[Saved data entries]
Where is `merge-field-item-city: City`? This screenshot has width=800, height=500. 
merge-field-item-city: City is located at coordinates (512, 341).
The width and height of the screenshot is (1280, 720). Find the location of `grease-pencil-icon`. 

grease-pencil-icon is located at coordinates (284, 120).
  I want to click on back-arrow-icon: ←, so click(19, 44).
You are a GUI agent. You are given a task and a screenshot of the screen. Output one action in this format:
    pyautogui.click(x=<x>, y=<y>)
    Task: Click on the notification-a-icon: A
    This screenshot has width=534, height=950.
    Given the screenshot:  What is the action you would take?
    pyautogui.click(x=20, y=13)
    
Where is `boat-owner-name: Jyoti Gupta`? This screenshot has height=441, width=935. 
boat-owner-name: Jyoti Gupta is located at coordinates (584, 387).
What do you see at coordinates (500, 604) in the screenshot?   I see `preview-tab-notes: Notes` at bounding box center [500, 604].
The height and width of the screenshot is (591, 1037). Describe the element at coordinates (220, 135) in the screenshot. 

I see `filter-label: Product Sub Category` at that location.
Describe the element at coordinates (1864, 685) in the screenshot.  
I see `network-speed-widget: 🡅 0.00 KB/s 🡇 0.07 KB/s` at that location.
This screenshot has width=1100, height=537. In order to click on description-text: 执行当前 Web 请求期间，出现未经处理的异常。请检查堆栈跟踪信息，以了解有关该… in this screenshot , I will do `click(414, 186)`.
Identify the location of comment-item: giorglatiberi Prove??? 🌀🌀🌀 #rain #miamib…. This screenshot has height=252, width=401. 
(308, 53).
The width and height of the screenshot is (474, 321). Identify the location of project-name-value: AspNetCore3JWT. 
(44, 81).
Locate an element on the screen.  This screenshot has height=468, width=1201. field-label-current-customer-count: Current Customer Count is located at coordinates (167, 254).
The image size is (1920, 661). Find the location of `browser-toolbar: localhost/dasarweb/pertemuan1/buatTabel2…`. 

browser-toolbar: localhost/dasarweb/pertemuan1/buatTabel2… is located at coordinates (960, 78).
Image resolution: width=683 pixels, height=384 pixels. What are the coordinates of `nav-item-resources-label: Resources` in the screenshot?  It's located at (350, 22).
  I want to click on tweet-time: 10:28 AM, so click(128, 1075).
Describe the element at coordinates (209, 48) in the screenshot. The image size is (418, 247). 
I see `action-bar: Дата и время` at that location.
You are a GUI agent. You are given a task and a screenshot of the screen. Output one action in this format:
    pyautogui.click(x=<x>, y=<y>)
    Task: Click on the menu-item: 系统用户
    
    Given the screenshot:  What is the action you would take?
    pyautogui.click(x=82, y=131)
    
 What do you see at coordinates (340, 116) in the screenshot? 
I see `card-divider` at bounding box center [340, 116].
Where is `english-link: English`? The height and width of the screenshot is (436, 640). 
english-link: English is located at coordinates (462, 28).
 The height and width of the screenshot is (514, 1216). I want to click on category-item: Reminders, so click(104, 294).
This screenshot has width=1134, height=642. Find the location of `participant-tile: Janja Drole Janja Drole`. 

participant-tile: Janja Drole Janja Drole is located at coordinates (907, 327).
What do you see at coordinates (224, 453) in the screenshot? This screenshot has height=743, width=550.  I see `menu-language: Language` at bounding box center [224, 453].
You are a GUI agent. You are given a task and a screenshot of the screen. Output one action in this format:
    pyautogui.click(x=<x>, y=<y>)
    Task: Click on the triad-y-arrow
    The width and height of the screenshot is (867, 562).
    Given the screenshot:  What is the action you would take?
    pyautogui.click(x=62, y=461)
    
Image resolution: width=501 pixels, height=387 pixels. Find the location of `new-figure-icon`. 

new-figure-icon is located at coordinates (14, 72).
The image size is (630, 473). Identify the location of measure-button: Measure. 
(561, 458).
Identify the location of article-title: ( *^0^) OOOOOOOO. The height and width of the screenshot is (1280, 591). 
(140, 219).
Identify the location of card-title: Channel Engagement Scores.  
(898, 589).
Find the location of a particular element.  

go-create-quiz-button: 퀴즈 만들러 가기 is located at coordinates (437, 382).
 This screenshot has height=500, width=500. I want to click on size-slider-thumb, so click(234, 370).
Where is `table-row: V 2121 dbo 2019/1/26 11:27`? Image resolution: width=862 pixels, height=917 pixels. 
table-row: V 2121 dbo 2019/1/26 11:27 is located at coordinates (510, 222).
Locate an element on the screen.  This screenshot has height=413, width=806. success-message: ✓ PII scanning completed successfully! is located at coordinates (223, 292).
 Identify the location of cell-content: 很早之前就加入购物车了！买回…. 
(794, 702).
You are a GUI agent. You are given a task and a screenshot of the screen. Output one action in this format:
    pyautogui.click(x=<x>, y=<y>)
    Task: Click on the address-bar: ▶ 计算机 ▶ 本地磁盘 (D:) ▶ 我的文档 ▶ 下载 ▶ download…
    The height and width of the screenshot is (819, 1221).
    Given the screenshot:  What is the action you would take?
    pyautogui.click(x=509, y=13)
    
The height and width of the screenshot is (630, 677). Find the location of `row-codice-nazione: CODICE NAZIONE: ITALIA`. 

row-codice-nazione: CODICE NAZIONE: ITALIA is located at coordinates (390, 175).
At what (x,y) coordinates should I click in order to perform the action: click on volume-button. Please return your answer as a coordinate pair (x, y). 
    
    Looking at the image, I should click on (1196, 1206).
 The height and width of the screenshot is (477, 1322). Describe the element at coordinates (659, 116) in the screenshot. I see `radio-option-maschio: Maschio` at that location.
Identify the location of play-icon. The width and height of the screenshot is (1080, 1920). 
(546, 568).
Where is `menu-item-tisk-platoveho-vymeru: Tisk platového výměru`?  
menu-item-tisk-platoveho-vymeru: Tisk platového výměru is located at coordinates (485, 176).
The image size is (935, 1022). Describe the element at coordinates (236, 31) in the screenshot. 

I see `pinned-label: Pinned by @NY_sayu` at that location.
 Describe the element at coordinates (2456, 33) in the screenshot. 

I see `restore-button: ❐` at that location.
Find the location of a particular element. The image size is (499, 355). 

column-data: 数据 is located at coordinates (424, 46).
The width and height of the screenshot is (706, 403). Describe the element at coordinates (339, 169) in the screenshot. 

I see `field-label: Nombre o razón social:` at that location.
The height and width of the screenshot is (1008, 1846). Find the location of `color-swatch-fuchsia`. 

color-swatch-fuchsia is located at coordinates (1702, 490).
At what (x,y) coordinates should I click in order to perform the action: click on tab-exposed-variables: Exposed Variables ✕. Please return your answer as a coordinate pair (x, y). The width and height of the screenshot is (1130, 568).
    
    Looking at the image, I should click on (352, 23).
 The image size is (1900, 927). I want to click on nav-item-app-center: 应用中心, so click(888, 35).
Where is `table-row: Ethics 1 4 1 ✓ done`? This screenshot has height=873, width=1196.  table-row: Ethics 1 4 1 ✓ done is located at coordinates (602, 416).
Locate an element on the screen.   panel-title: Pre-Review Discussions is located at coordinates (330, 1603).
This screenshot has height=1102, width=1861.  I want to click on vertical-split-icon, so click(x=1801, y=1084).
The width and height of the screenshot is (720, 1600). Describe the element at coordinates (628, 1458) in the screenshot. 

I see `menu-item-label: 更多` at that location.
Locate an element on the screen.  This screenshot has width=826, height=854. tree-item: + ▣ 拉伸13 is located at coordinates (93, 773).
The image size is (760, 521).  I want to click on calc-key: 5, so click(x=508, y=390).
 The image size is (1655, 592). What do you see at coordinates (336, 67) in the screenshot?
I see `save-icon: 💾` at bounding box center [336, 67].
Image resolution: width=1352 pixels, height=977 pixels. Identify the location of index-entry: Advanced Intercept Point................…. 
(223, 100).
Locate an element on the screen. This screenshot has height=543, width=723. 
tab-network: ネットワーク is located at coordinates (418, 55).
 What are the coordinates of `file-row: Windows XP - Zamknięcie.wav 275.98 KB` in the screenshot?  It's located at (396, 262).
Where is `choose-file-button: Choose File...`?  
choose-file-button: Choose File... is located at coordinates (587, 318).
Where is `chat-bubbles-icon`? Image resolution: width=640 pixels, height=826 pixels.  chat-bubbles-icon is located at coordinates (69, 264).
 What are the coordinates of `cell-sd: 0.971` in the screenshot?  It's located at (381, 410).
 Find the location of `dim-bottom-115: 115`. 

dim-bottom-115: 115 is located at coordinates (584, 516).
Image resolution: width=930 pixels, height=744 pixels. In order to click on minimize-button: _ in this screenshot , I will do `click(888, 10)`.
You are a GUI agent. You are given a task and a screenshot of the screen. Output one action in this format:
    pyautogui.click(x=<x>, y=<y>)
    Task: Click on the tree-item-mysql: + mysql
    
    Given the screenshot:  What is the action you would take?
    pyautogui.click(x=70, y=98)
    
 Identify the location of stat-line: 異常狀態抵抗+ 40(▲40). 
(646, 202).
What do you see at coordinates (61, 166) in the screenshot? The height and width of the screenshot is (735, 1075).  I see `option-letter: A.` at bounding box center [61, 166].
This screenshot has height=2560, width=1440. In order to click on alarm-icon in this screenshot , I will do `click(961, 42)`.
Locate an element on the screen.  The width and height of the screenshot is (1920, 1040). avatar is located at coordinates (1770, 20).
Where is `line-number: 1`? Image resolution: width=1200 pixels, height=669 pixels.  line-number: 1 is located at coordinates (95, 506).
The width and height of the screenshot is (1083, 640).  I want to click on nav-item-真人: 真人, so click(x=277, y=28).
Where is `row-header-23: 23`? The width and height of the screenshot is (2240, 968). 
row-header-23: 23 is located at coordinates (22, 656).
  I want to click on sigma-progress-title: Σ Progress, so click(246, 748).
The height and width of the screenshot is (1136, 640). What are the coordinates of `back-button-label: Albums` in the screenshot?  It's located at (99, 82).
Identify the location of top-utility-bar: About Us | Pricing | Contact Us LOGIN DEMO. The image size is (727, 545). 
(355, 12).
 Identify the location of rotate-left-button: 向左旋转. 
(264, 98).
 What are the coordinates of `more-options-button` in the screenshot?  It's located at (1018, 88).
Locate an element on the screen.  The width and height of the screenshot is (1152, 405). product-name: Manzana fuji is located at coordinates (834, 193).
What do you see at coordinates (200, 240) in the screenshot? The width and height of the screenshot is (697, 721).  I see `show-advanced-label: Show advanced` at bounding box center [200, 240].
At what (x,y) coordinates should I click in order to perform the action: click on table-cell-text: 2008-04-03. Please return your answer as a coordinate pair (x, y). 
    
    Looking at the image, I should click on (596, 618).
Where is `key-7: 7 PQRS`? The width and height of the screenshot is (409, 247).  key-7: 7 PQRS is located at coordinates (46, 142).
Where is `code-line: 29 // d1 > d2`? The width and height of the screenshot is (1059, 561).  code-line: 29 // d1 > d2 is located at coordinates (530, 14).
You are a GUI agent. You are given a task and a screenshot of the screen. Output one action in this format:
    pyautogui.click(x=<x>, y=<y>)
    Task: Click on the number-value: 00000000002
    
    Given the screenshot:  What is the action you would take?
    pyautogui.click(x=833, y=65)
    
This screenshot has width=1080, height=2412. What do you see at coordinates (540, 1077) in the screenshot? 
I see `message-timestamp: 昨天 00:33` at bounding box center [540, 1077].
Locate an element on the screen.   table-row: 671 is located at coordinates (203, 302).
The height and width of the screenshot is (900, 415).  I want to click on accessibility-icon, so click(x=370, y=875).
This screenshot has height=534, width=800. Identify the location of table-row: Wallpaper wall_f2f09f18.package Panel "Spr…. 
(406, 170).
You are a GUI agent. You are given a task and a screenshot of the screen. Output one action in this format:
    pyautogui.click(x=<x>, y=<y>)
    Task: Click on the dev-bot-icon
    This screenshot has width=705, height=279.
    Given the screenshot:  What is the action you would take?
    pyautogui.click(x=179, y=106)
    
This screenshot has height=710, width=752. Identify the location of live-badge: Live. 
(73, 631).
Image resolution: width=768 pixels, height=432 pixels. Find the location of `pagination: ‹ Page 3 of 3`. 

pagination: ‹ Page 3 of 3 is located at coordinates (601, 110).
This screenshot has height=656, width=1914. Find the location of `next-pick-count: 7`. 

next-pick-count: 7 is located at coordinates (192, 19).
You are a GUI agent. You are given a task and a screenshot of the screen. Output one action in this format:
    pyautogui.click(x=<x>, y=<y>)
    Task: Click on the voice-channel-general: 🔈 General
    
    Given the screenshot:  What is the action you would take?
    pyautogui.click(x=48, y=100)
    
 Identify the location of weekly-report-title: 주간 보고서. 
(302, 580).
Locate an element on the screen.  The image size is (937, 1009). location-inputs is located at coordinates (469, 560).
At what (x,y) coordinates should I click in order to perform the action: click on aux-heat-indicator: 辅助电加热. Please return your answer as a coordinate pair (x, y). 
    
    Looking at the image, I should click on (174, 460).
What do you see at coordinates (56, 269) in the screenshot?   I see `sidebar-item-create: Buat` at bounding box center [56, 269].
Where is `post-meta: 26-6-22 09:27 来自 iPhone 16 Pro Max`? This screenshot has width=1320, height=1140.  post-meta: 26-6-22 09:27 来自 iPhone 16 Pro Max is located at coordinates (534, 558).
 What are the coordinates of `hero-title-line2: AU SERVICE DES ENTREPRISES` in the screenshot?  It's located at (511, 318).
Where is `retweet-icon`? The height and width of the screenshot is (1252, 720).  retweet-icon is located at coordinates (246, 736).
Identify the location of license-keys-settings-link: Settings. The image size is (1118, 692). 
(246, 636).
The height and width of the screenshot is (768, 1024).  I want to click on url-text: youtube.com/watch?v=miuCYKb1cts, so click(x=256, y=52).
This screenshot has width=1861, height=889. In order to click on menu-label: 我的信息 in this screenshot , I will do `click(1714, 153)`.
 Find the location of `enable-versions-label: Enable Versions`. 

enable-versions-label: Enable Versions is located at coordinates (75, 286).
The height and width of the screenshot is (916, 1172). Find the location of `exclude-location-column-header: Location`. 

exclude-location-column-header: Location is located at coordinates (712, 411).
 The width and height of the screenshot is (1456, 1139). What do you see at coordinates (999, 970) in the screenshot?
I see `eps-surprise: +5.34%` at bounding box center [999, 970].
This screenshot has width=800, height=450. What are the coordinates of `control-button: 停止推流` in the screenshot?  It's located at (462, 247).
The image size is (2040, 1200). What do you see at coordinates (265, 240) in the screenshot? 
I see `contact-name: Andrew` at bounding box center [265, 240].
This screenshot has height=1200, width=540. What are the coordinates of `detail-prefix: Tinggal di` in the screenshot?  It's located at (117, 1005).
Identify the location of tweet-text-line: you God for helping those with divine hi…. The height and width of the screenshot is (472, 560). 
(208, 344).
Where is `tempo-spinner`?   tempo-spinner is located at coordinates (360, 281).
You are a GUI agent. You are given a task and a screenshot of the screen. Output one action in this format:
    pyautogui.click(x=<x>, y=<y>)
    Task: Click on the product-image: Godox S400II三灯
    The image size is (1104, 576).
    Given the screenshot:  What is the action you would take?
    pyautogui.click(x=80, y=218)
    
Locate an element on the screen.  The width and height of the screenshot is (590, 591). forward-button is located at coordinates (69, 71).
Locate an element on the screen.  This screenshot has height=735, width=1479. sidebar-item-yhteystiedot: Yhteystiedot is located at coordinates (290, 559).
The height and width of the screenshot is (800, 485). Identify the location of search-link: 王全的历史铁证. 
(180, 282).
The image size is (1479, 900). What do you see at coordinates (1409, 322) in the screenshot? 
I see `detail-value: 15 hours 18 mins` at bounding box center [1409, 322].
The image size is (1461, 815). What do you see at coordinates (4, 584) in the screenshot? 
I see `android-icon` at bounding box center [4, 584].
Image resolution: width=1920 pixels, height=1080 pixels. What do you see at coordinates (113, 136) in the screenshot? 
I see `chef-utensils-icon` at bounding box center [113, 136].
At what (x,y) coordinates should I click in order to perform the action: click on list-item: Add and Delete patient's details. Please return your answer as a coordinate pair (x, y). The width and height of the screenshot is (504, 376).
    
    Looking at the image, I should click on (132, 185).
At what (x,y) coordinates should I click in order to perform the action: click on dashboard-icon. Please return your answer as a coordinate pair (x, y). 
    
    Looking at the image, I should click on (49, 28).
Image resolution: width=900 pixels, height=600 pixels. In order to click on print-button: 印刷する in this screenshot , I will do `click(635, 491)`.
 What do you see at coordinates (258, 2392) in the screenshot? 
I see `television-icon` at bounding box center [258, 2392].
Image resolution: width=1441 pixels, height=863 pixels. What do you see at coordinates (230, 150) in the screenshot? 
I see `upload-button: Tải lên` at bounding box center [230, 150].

» YOUR OBJECTIVE: Copy the lines of the listing above, from the one containing "coordinates (246, 736)." through the one containing "enable-versions-label: Enable Versions is", without any changes.

» ANSWER BELOW:
Where is `retweet-icon`? The height and width of the screenshot is (1252, 720).  retweet-icon is located at coordinates (246, 736).
Identify the location of license-keys-settings-link: Settings. The image size is (1118, 692). 
(246, 636).
The height and width of the screenshot is (768, 1024).  I want to click on url-text: youtube.com/watch?v=miuCYKb1cts, so click(x=256, y=52).
This screenshot has width=1861, height=889. In order to click on menu-label: 我的信息 in this screenshot , I will do `click(1714, 153)`.
 Find the location of `enable-versions-label: Enable Versions`. 

enable-versions-label: Enable Versions is located at coordinates (75, 286).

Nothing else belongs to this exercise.